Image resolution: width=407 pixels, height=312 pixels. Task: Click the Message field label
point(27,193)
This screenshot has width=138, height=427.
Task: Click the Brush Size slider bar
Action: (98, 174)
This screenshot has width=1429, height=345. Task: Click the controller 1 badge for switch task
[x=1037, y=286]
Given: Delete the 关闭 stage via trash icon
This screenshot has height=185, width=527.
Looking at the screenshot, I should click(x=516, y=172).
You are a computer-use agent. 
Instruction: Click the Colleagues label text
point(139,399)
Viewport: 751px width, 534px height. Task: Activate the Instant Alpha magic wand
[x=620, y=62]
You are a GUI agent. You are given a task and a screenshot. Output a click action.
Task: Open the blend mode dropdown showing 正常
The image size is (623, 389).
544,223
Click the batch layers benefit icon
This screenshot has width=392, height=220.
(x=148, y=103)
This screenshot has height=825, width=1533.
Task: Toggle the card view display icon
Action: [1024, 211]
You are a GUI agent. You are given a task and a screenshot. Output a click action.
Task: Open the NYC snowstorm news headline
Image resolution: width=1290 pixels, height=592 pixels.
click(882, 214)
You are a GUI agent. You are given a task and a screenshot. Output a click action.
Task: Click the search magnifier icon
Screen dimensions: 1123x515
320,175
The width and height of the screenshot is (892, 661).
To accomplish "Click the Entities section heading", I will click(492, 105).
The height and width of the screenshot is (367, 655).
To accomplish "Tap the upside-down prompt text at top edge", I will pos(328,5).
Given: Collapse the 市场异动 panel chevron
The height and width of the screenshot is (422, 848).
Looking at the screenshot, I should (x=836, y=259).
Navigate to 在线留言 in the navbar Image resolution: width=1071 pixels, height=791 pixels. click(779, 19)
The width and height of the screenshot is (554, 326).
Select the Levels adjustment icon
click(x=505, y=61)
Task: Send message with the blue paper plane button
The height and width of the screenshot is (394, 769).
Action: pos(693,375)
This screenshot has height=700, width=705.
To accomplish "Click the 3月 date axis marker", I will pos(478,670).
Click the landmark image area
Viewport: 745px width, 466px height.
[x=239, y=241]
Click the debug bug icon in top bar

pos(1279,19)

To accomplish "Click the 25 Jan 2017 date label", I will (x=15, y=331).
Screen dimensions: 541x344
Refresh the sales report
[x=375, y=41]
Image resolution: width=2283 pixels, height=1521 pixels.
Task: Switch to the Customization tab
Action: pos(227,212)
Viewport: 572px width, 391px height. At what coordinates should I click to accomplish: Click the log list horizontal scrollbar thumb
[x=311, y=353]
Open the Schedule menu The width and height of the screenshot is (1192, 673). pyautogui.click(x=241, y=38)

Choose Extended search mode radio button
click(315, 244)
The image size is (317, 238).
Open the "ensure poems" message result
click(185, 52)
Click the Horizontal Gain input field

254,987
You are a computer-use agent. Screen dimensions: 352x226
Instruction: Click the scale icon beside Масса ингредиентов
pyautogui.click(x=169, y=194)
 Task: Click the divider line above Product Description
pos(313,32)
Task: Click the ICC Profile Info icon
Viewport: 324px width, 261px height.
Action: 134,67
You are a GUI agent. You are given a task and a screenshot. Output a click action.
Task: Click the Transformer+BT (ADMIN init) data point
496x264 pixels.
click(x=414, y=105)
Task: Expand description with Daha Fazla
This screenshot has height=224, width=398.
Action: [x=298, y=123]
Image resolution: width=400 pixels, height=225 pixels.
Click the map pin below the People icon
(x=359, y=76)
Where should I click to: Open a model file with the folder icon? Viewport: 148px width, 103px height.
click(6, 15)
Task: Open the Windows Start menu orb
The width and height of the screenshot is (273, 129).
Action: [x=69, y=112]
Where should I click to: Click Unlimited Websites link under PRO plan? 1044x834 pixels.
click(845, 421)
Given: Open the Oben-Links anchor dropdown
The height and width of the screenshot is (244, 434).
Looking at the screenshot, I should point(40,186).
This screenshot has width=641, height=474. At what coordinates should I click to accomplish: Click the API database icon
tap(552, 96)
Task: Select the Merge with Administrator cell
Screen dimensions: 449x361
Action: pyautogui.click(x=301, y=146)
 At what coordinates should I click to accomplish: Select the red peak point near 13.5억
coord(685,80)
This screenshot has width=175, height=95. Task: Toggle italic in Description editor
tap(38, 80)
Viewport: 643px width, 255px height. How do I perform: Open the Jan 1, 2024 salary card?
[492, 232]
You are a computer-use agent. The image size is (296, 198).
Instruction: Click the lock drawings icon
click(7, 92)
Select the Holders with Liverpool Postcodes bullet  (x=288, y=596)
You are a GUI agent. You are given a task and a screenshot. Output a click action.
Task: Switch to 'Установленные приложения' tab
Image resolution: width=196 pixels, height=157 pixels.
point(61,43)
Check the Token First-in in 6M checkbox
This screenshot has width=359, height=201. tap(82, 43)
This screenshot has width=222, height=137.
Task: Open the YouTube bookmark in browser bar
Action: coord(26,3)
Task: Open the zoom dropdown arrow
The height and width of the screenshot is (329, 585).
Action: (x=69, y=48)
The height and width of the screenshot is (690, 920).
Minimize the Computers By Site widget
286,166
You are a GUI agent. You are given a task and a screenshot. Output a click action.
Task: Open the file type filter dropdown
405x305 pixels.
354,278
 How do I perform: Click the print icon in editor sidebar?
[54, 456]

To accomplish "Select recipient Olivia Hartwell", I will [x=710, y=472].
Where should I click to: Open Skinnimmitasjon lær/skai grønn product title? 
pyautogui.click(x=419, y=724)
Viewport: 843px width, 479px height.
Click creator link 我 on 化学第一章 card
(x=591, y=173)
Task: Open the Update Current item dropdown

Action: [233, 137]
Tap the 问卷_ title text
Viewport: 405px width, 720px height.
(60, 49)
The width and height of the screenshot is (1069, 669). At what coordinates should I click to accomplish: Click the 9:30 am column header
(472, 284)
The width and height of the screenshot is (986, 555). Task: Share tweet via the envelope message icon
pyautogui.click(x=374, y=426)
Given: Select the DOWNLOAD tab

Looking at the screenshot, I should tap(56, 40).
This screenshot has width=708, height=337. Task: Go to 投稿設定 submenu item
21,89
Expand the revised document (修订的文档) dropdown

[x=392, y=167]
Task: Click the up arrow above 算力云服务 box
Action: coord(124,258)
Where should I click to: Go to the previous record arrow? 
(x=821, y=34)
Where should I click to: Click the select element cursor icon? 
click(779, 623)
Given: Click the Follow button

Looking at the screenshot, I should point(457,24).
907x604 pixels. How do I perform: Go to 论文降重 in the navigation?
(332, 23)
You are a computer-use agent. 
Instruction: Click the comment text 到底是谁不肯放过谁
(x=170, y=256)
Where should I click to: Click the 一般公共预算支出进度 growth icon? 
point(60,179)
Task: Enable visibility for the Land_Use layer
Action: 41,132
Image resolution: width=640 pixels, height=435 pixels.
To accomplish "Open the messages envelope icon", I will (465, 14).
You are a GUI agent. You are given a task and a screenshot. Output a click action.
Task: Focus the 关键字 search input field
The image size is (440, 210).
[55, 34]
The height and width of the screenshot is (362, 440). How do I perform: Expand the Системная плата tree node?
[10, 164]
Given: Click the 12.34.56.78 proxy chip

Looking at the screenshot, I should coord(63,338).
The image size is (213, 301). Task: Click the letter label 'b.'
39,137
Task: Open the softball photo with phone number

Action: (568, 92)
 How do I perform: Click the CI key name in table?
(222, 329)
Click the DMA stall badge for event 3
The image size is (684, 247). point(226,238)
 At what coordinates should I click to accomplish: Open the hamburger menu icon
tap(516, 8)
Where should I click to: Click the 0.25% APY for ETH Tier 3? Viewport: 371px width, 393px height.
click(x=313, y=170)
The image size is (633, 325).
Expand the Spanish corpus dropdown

Exercise prompt
The answer must be a verbatim transcription of all the entries.

Task result
Image resolution: width=407 pixels, height=312 pixels. Task: Click the Message field label
point(27,193)
This screenshot has width=138, height=427.
Task: Click the Brush Size slider bar
Action: (98, 174)
This screenshot has width=1429, height=345. Task: Click the controller 1 badge for switch task
[x=1037, y=286]
Given: Delete the 关闭 stage via trash icon
This screenshot has height=185, width=527.
Looking at the screenshot, I should click(x=516, y=172).
You are a computer-use agent. 
Instruction: Click the Colleagues label text
point(139,399)
Viewport: 751px width, 534px height. Task: Activate the Instant Alpha magic wand
[x=620, y=62]
You are a GUI agent. You are given a task and a screenshot. Output a click action.
Task: Open the blend mode dropdown showing 正常
The image size is (623, 389).
544,223
Click the batch layers benefit icon
This screenshot has width=392, height=220.
(x=148, y=103)
This screenshot has height=825, width=1533.
Task: Toggle the card view display icon
Action: [1024, 211]
You are a GUI agent. You are given a task and a screenshot. Output a click action.
Task: Open the NYC snowstorm news headline
Image resolution: width=1290 pixels, height=592 pixels.
click(882, 214)
You are a GUI agent. You are given a task and a screenshot. Output a click action.
Task: Click the search magnifier icon
Screen dimensions: 1123x515
320,175
The width and height of the screenshot is (892, 661).
To accomplish "Click the Entities section heading", I will click(492, 105).
The height and width of the screenshot is (367, 655).
To accomplish "Tap the upside-down prompt text at top edge", I will pos(328,5).
Given: Collapse the 市场异动 panel chevron
The height and width of the screenshot is (422, 848).
Looking at the screenshot, I should (x=836, y=259).
Navigate to 在线留言 in the navbar Image resolution: width=1071 pixels, height=791 pixels. click(779, 19)
The width and height of the screenshot is (554, 326).
Select the Levels adjustment icon
click(x=505, y=61)
Task: Send message with the blue paper plane button
The height and width of the screenshot is (394, 769).
Action: pos(693,375)
This screenshot has height=700, width=705.
To accomplish "Click the 3月 date axis marker", I will pos(478,670).
Click the landmark image area
Viewport: 745px width, 466px height.
[x=239, y=241]
Click the debug bug icon in top bar

pos(1279,19)

To accomplish "Click the 25 Jan 2017 date label", I will (x=15, y=331).
Screen dimensions: 541x344
Refresh the sales report
[x=375, y=41]
Image resolution: width=2283 pixels, height=1521 pixels.
Task: Switch to the Customization tab
Action: pos(227,212)
Viewport: 572px width, 391px height. At what coordinates should I click to accomplish: Click the log list horizontal scrollbar thumb
[x=311, y=353]
Open the Schedule menu The width and height of the screenshot is (1192, 673). pyautogui.click(x=241, y=38)

Choose Extended search mode radio button
click(315, 244)
The image size is (317, 238).
Open the "ensure poems" message result
click(185, 52)
Click the Horizontal Gain input field

254,987
You are a computer-use agent. Screen dimensions: 352x226
Instruction: Click the scale icon beside Масса ингредиентов
pyautogui.click(x=169, y=194)
 Task: Click the divider line above Product Description
pos(313,32)
Task: Click the ICC Profile Info icon
Viewport: 324px width, 261px height.
Action: 134,67
You are a GUI agent. You are given a task and a screenshot. Output a click action.
Task: Click the Transformer+BT (ADMIN init) data point
496x264 pixels.
click(x=414, y=105)
Task: Expand description with Daha Fazla
This screenshot has height=224, width=398.
Action: [x=298, y=123]
Image resolution: width=400 pixels, height=225 pixels.
Click the map pin below the People icon
(x=359, y=76)
Where should I click to: Open a model file with the folder icon? Viewport: 148px width, 103px height.
click(6, 15)
Task: Open the Windows Start menu orb
The width and height of the screenshot is (273, 129).
Action: [x=69, y=112]
Where should I click to: Click Unlimited Websites link under PRO plan? 1044x834 pixels.
click(845, 421)
Given: Open the Oben-Links anchor dropdown
The height and width of the screenshot is (244, 434).
Looking at the screenshot, I should point(40,186).
This screenshot has width=641, height=474. At what coordinates should I click to accomplish: Click the API database icon
tap(552, 96)
Task: Select the Merge with Administrator cell
Screen dimensions: 449x361
Action: pyautogui.click(x=301, y=146)
 At what coordinates should I click to accomplish: Select the red peak point near 13.5억
coord(685,80)
This screenshot has width=175, height=95. Task: Toggle italic in Description editor
tap(38, 80)
Viewport: 643px width, 255px height. How do I perform: Open the Jan 1, 2024 salary card?
[492, 232]
You are a computer-use agent. The image size is (296, 198).
Instruction: Click the lock drawings icon
click(7, 92)
Select the Holders with Liverpool Postcodes bullet  (x=288, y=596)
You are a GUI agent. You are given a task and a screenshot. Output a click action.
Task: Switch to 'Установленные приложения' tab
Image resolution: width=196 pixels, height=157 pixels.
point(61,43)
Check the Token First-in in 6M checkbox
This screenshot has width=359, height=201. tap(82, 43)
This screenshot has width=222, height=137.
Task: Open the YouTube bookmark in browser bar
Action: coord(26,3)
Task: Open the zoom dropdown arrow
The height and width of the screenshot is (329, 585).
Action: (x=69, y=48)
The height and width of the screenshot is (690, 920).
Minimize the Computers By Site widget
286,166
You are a GUI agent. You are given a task and a screenshot. Output a click action.
Task: Open the file type filter dropdown
405x305 pixels.
354,278
 How do I perform: Click the print icon in editor sidebar?
[54, 456]

To accomplish "Select recipient Olivia Hartwell", I will [x=710, y=472].
Where should I click to: Open Skinnimmitasjon lær/skai grønn product title? 
pyautogui.click(x=419, y=724)
Viewport: 843px width, 479px height.
Click creator link 我 on 化学第一章 card
(x=591, y=173)
Task: Open the Update Current item dropdown

Action: [233, 137]
Tap the 问卷_ title text
Viewport: 405px width, 720px height.
(60, 49)
The width and height of the screenshot is (1069, 669). At what coordinates should I click to accomplish: Click the 9:30 am column header
(472, 284)
The width and height of the screenshot is (986, 555). Task: Share tweet via the envelope message icon
pyautogui.click(x=374, y=426)
Given: Select the DOWNLOAD tab

Looking at the screenshot, I should tap(56, 40).
This screenshot has width=708, height=337. Task: Go to 投稿設定 submenu item
21,89
Expand the revised document (修订的文档) dropdown

[x=392, y=167]
Task: Click the up arrow above 算力云服务 box
Action: coord(124,258)
Where should I click to: Go to the previous record arrow? 
(x=821, y=34)
Where should I click to: Click the select element cursor icon? 
click(779, 623)
Given: Click the Follow button

Looking at the screenshot, I should point(457,24).
907x604 pixels. How do I perform: Go to 论文降重 in the navigation?
(332, 23)
You are a computer-use agent. 
Instruction: Click the comment text 到底是谁不肯放过谁
(x=170, y=256)
Where should I click to: Click the 一般公共预算支出进度 growth icon? 
point(60,179)
Task: Enable visibility for the Land_Use layer
Action: 41,132
Image resolution: width=640 pixels, height=435 pixels.
To accomplish "Open the messages envelope icon", I will (465, 14).
You are a GUI agent. You are given a task and a screenshot. Output a click action.
Task: Focus the 关键字 search input field
The image size is (440, 210).
[55, 34]
The height and width of the screenshot is (362, 440). How do I perform: Expand the Системная плата tree node?
[10, 164]
Given: Click the 12.34.56.78 proxy chip

Looking at the screenshot, I should coord(63,338).
The image size is (213, 301). Task: Click the letter label 'b.'
39,137
Task: Open the softball photo with phone number

Action: (568, 92)
 How do I perform: Click the CI key name in table?
(222, 329)
Click the DMA stall badge for event 3
The image size is (684, 247). point(226,238)
 At what coordinates should I click to accomplish: Open the hamburger menu icon
tap(516, 8)
Where should I click to: Click the 0.25% APY for ETH Tier 3? Viewport: 371px width, 393px height.
click(x=313, y=170)
The image size is (633, 325).
Expand the Spanish corpus dropdown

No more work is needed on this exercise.